Contenu
Rien que le noir
Grand format
Inédit
Tout public
Traduit de l'anglais (Écosse) par Fabienne Duvigneau
Paris : Rivages, avril 2022
286 p. ; 23 x 16 cm
ISBN 978-2-7436-5572-3
Coll. "Noir"
Les héros du noir sont immortels
Nous sommes à Glasgow, à la fin de l'année 1972. Laidlaw est un inspecteur déjà obnubilé par ses enquêtes au point de dormir à l'hôtel, proche du centre, plutôt que de vivre avec sa femme et sa fille. Il a un "sale caractère", c'est-à-dire qu'il préfère travailler et enquêter que de se livrer à la poursuite d'une carrière. On vient de lui confier un nouvel adjoint, mais cela ne l'empêchera pas de se poser à part. Sa personnalité va le conduire à s'opposer à l'un de ses supérieurs, suite à une enquête complexe. Dans les arrière-cours d'un bar, appartenant en sous-main à un parrain local influent, est retrouvé le corps d'un avocat, lié à une autre famille mafieuse de la ville. Est-ce qu'il se trouve là pour trahir son chef, comme avertissement de l'autre famille qu'il ne faut pas venir sur son territoire, ou bien est-ce plutôt un troisième larron qui essaierait de tirer les marrons du feu ? À partir de ce cadavre, Laidlaw voit se multiplier les pistes et les chausse-trappes. En même temps qu'il enquête, des truands et des bras droits des principaux gangs se demandent s'il faut rester fidèles à leur chef ou le trahir pour conserver leurs positions.

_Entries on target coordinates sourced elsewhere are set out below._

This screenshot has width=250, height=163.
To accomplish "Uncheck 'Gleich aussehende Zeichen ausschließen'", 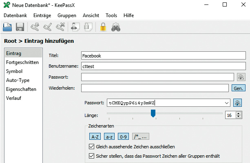I will pyautogui.click(x=91, y=146).
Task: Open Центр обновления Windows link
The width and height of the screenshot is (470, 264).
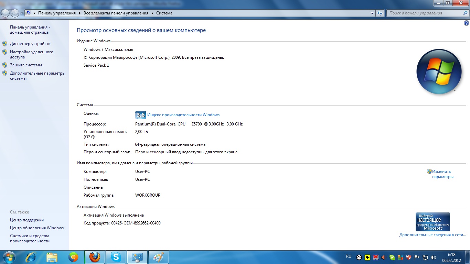Action: click(x=37, y=228)
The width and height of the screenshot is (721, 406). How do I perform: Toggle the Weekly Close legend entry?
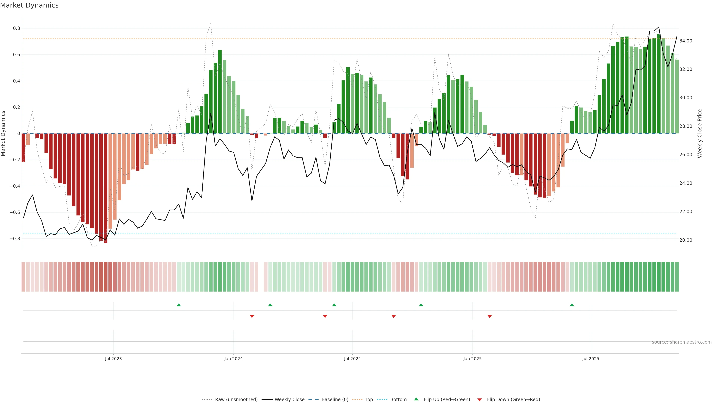289,400
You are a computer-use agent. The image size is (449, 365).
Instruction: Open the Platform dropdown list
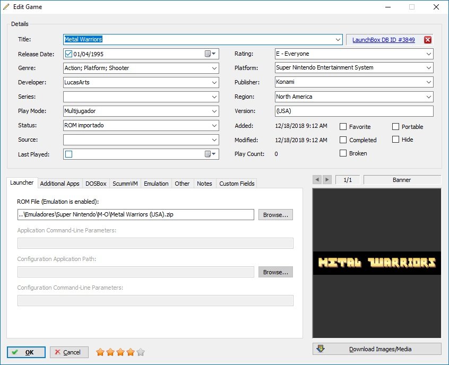click(429, 68)
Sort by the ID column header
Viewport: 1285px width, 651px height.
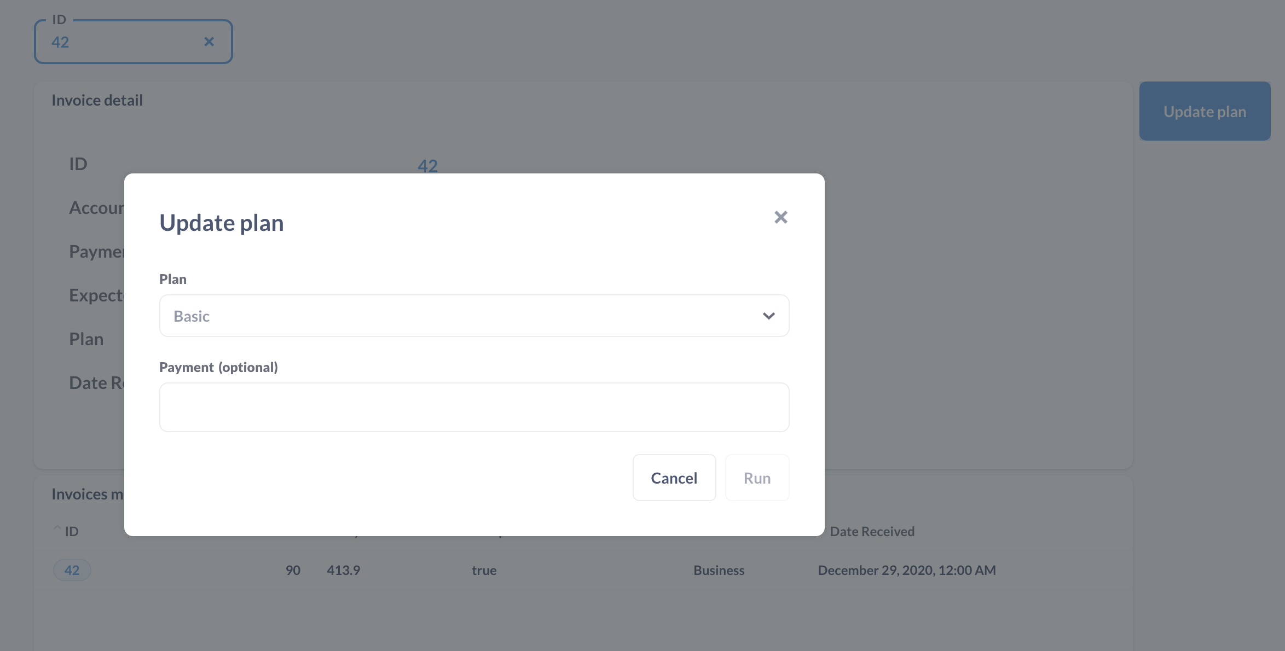pyautogui.click(x=72, y=531)
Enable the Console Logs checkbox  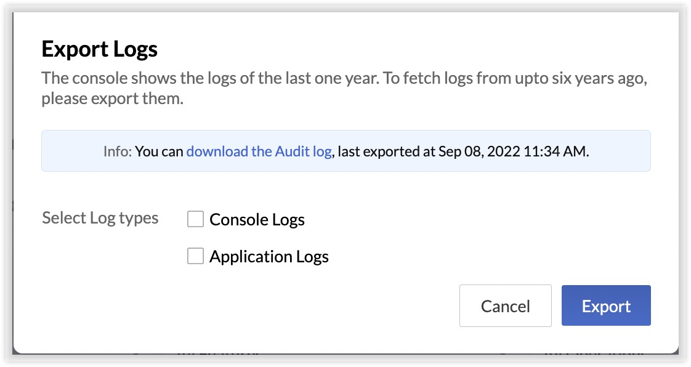[195, 219]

Le roman est une sorte de résurrection. William McIlvanney, le père de "Tartan noir", a publié quelques livres dont notamment une série autour de ce personnage de Laidlaw, série qui a été publiée en son temps en Rivages, est que l'éditeur republie régulièrement. Mais la mort de l'auteur avait tout naturellement arrêté cette série. Il laissait pourtant au moins un manuscrit entamé. L'idée est venue de demander à l'un de ses "successeurs" dans la lignée des grands auteurs de polar écossais, Ian Rankin de terminer et de permettre au livre d'être publié. On aurait pu penser que son propre fils, Liam McIlvanney, écrivain (traduit en France chez Métailié) aurait pris le relais comme d'autres l'ont fait avant lui (et le referont). Mais la filiation avec Ian Rankin est peut-être bien plus évidente, et le poids de l'héritage un peu lourd. Il est difficile de déceler la part de l'un et de l'autre dans cette intrigue, tant leurs univers se recoupe souvent. Toujours est-il que nulle part on ne sent les coutures ou le passage de l'un à l'autre. On sait que Ian Rankin aime bien aussi les luttes de pouvoir discrètes ou violentes dans les cercles criminels, et certains chapitres de ce livre nous y ramènent. Le retour de Laidlaw est une surprise et une bonne. Le personnage, dans ses méandres, ses doutes, est décrit avec soin. À travers ses relations familiales, professionnelles, ses contacts avec les gangsters, le portrait se dresse d'un homme obsédé par son métier, par son besoin de rendre la justice, de découvrir la vérité. En quelques scènes (avec son épouse, lors d'un repas avec un collègue et sa femme, ses chefs), le policier renait et acquiert une force évidente, un être que l'on voit parfaitement se dresser devant nous. Le lecteur que nous sommes est toujours un peu circonspect lorsqu'on lui annonce un manuscrit inachevé terminé par un autre, mais c'est là une grande réussite, qui fait revenir un personnage intéressant dans un roman noir de belle facture.
Citation
Toutes les villes regorgent de crimes. Elles en sont le terreau. Rassemblez suffisamment de personnes en un même endroit et, invariablement, la malveillance se manifestera d'une manière ou d'une autre. Telle est la nature de la bête. En général, elle dort, tapie sous la conscience du citoyen lambda.